The key aspect was gaming expenses in the form of creating their own inhouse graphics engine, music, sound, and original source material. That kind of production almost necessitates centralized management, teamwork, and collaboration. The independent cowboys that created their own world and set out ot make it true, weren’t needed nor invited. Some succeeded. Many more failed due to the barriers placed in front of them. If there had been a profitable option to make games, but rely upon third parties for sound, music, original material, and such, then it would have allowed more people to try out their talents. Just like American Idol. Let the market decide who they like, rather than the companies only producing big name licenses once they knew what the public liked. Using only the latter method, people had to wait until something became popular. Using a distributed system, they can continually test until they Find what is popular. A more dynamic system in the end.

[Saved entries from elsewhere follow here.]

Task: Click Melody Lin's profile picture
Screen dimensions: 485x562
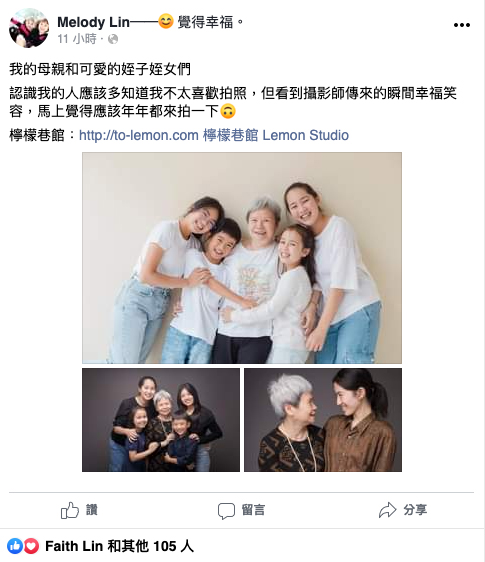Action: [x=29, y=28]
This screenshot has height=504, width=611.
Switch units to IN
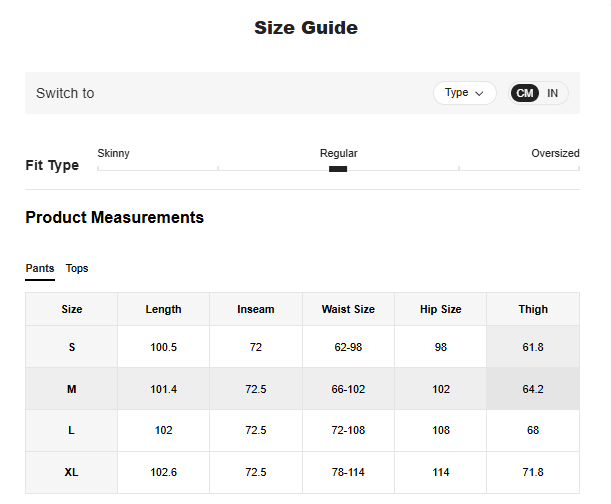tap(552, 93)
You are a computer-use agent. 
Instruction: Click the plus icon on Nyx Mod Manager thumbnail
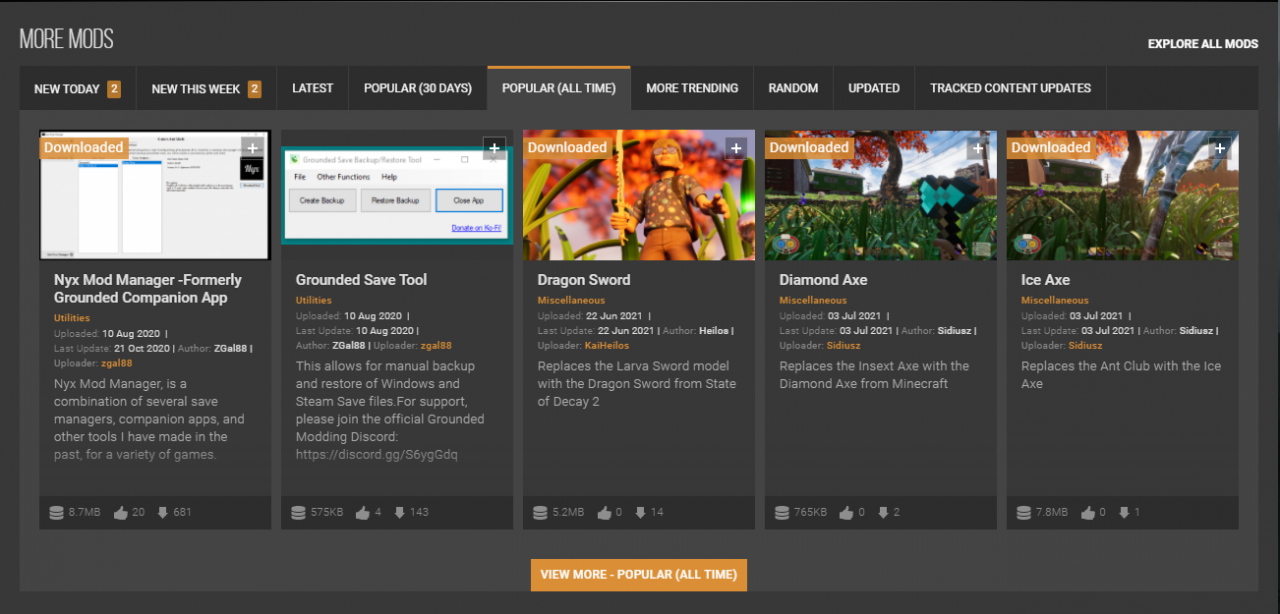coord(253,148)
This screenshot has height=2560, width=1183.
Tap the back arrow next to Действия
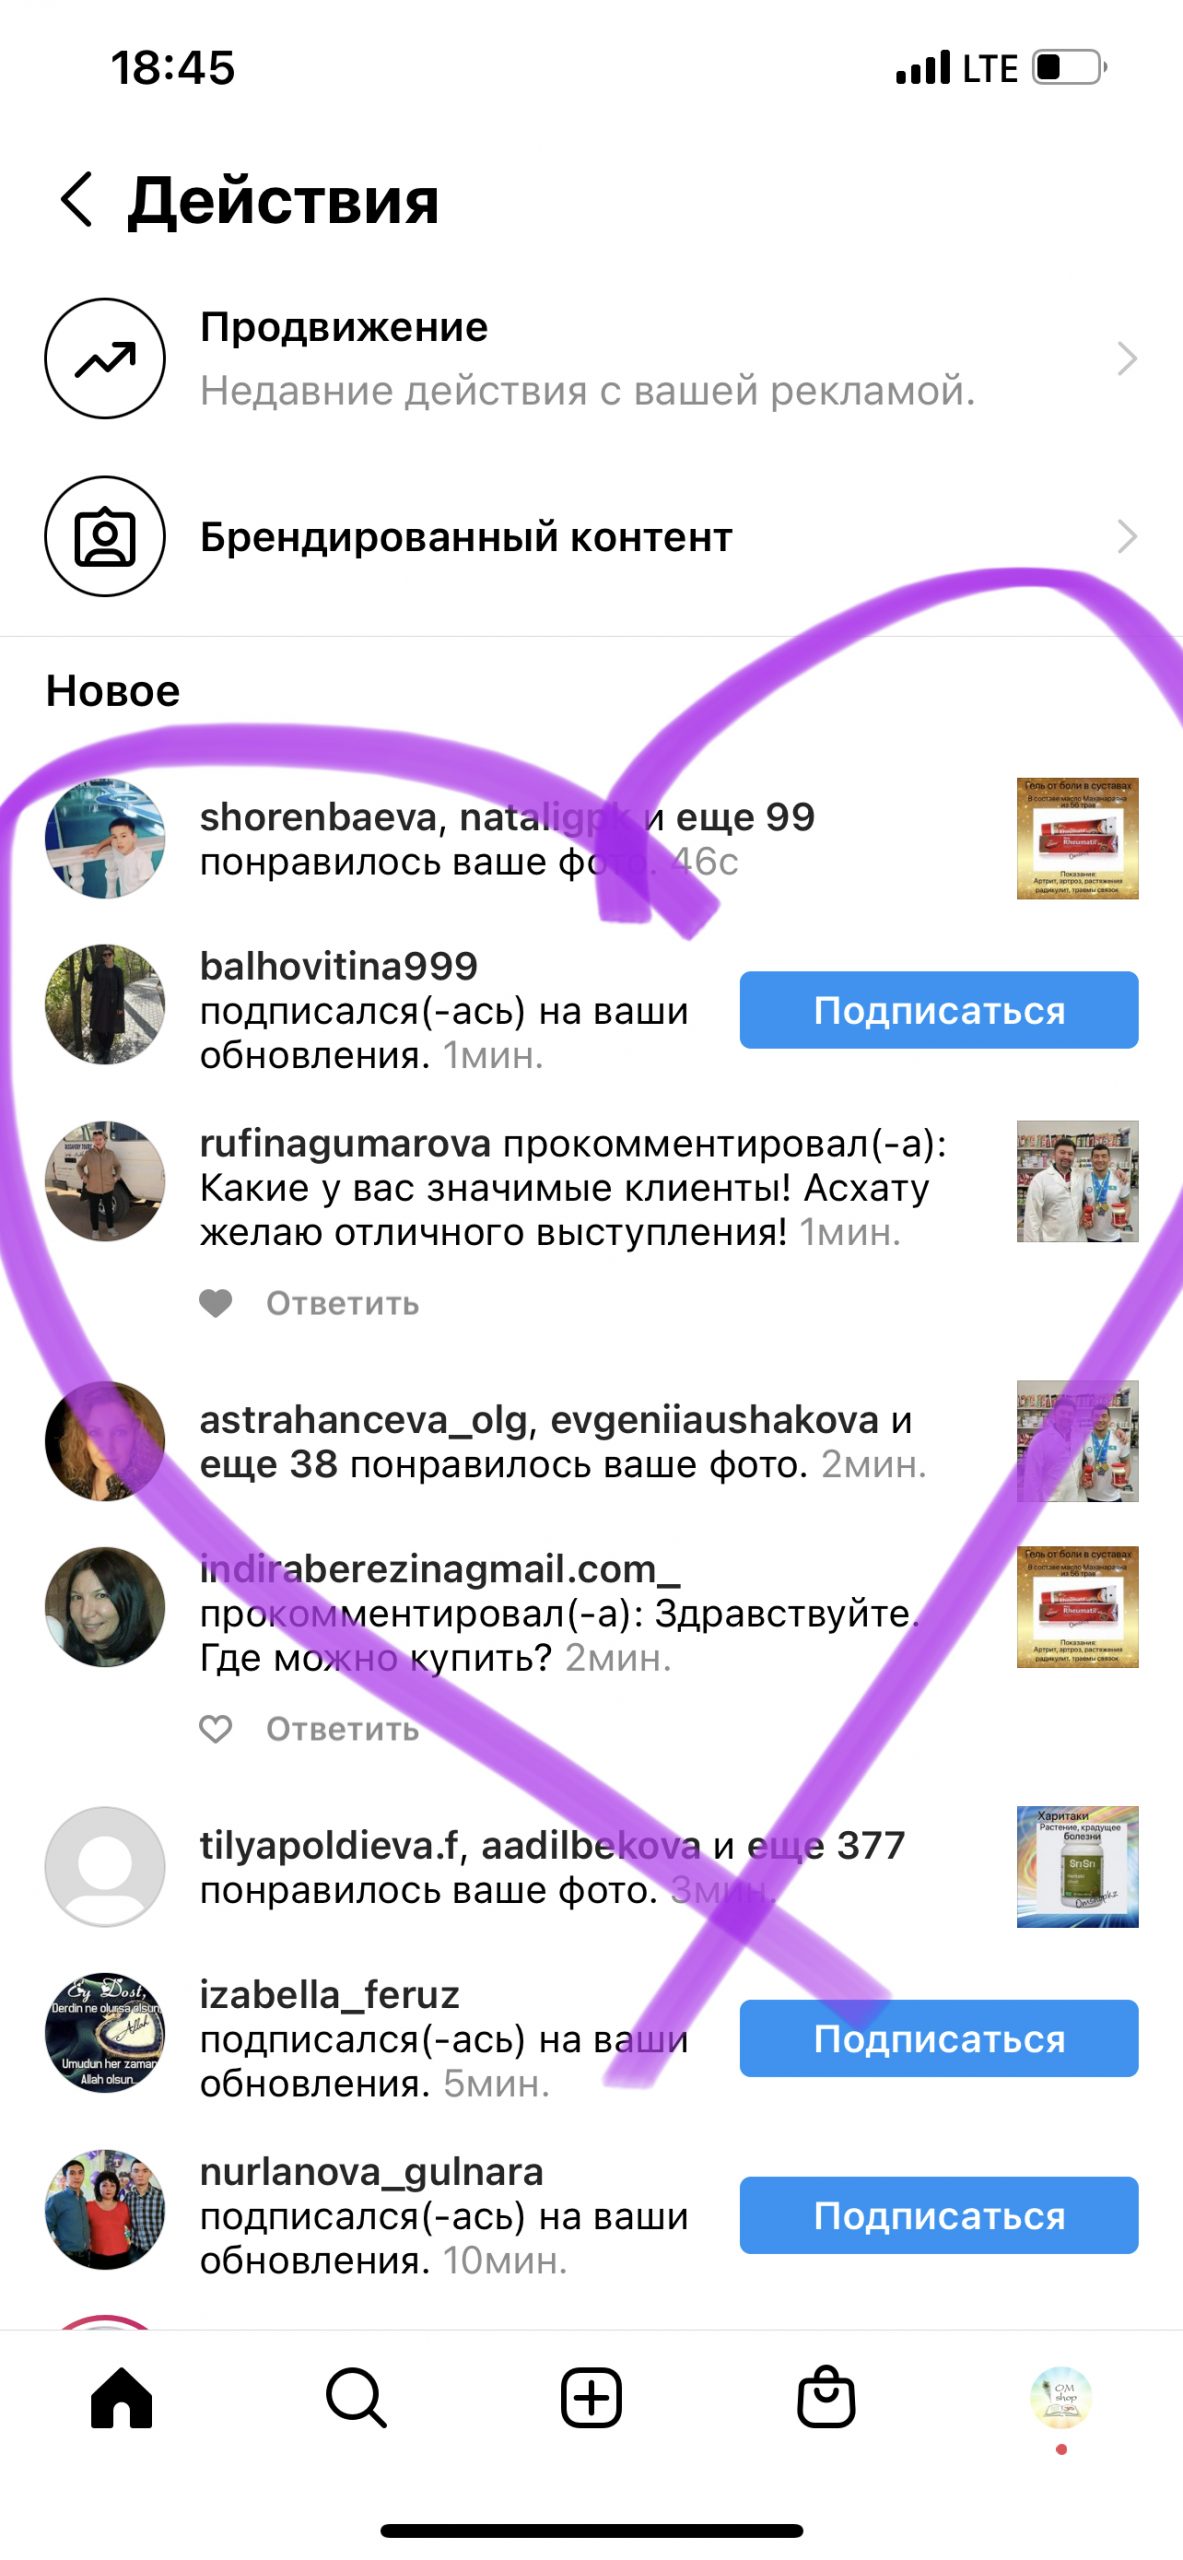pyautogui.click(x=77, y=199)
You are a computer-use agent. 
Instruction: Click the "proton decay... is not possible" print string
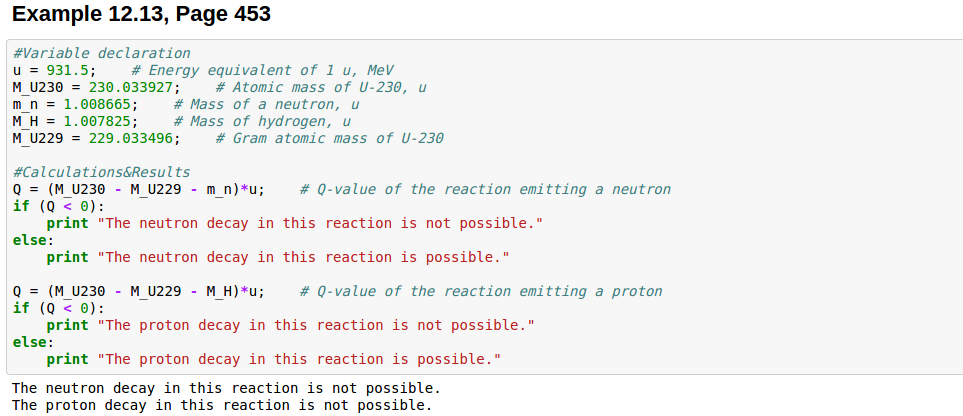click(x=316, y=325)
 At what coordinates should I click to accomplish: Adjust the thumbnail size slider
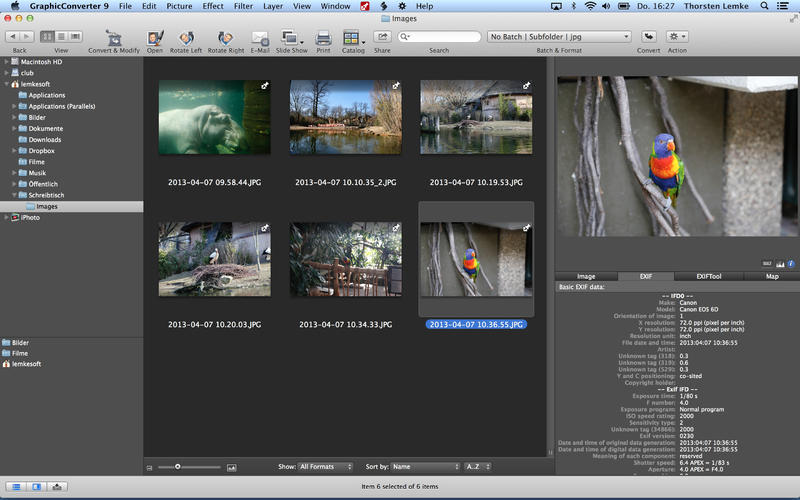pos(178,467)
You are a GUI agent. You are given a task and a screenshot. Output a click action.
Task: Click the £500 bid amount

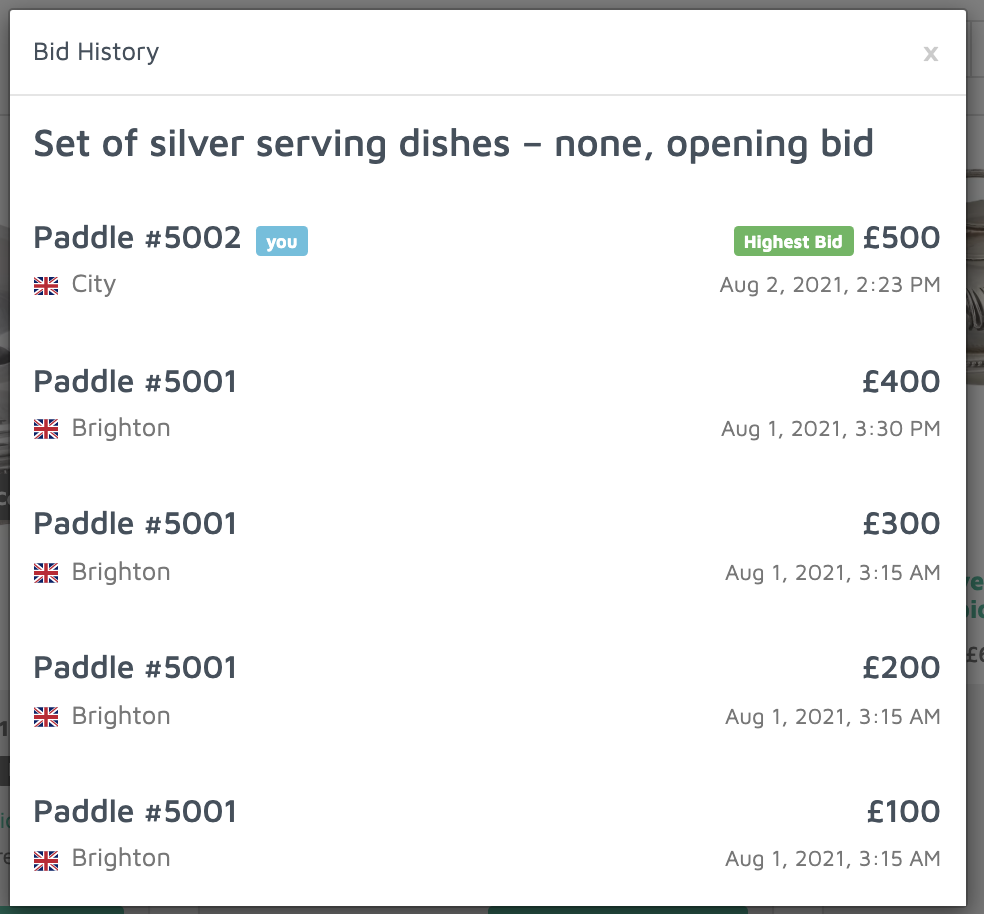click(x=901, y=238)
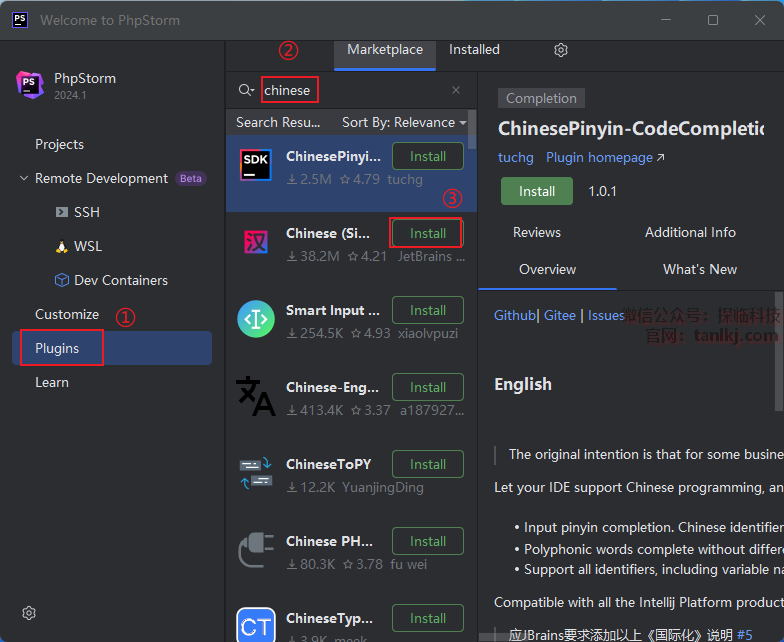The width and height of the screenshot is (784, 642).
Task: Open the What's New tab
Action: click(x=700, y=269)
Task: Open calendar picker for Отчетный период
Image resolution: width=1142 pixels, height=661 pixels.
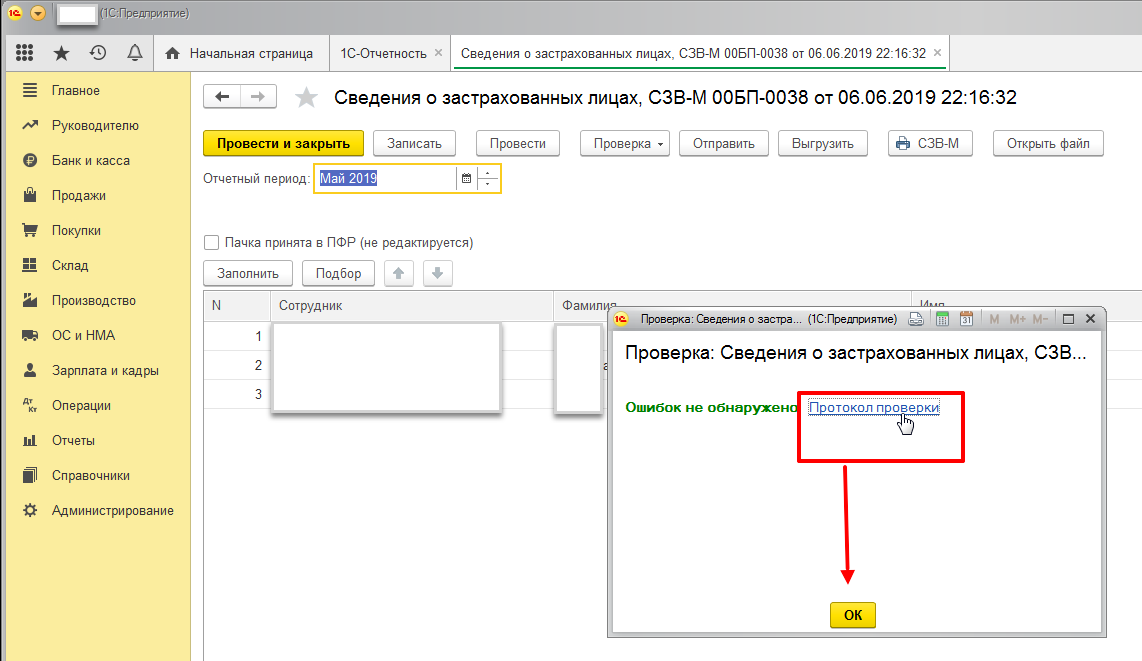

Americans simply did not tolerate nor see as mature “cartoony graphic animation”. This was part of the strong impulse to increase game production costs. If things had been different, if the culture had a view of artwork that didn’t necessitate the horsepower of making things as realistic as they can be, then older technology would have been more viable as a commercial product in games. A sort of sub-market, so to speak. Hardcore gamers remain hardcore gamers, but the people who buy novels or play those puzzle games on the net, would become the market instead. They, after all, wouldn’t need cutting edge graphics. A book doesn’t even have any graphics. Yet people buy them still for the story, characters, and what on. The market is right there, but it is inaccessible due to certain cost restrictions on the part of gaming companies. Of course, there’s a good reason for that. Music and book publishing companies are not particularly interested in inviting the gaming industry to compete directly with them for their own market share. That makes perfect sense, in the human sense.